Microsoft has a stranglehold on the desktop application software market. Office commands more than 90 percent of the market, easily outdistancing competitors such as Lotus. The software bundle continues to be one of the best-selling packages overall, according to market researcher PC Data.

Included in Office Developer is FrontPage 2000, the company's Web site building and developing tool. As previously reported, the inclusion of HTML as a file format brings tighter integration with FrontPage 2000, scheduled for beta testing by the fall.

Company executives said the second beta test version of Office 2000, also due this fall, will be bundled with FrontPage 2000. FrontPage will still be sold as a separate Web development tool as well.

The new bundle also includes the Microsoft Visual SourceSafe version control system and tighter integration of SourceSafe with VBA.

The Visual SourceSafe addition is one of several enhancements in the new package that helps Office developers deal with the management mess traditionally attributed to the suite, according to one analyst.

Tom Austin, an analyst with Gartner Group , said that in the past developers built applications in Office at the expense of manageability and cleanliness within the system. "Code would float all over the network. It was messy. With Office 2000 Developer, they have taken steps in the right direction for dealing with this. But does it fix it? No."

Along with SourceSafe, Austin pointed to the new Code Librarian tool as useful for Office developers. The Code Librarian allows developers to reuse code that is stored in a database and also share code across teams. The tool also comes with a starter database of prewritten code.

Another good effort by Microsoft to help Office developers organize their building process is the COM add-in features, particularly the COM Add-In Designer, which allows users to create standalone COM add-ins, using VBA 6.0, to extend other Office applications. For example, developers can add data from other sources to Office applications without having to write a separate application.

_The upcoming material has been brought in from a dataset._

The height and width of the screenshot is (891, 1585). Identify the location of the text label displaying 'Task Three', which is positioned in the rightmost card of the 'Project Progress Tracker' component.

"This is good because it means the code doesn't have to travel with the documents, and there is no floating code in the network. It also means enhanced security," Austin said.

Other features in the new package include a number of data access tools, like the Data Environment Designer, which visually exposes tables, views, SQL server queries, and stored procedures in ActiveX data objects.

The new development package highlights Microsoft's efforts to make Office a completely componentized suite, a long-standing goal of the company's.

Austin said Office 2000 along with these new development tools is the furthest the software giant has come so far in its component strategy.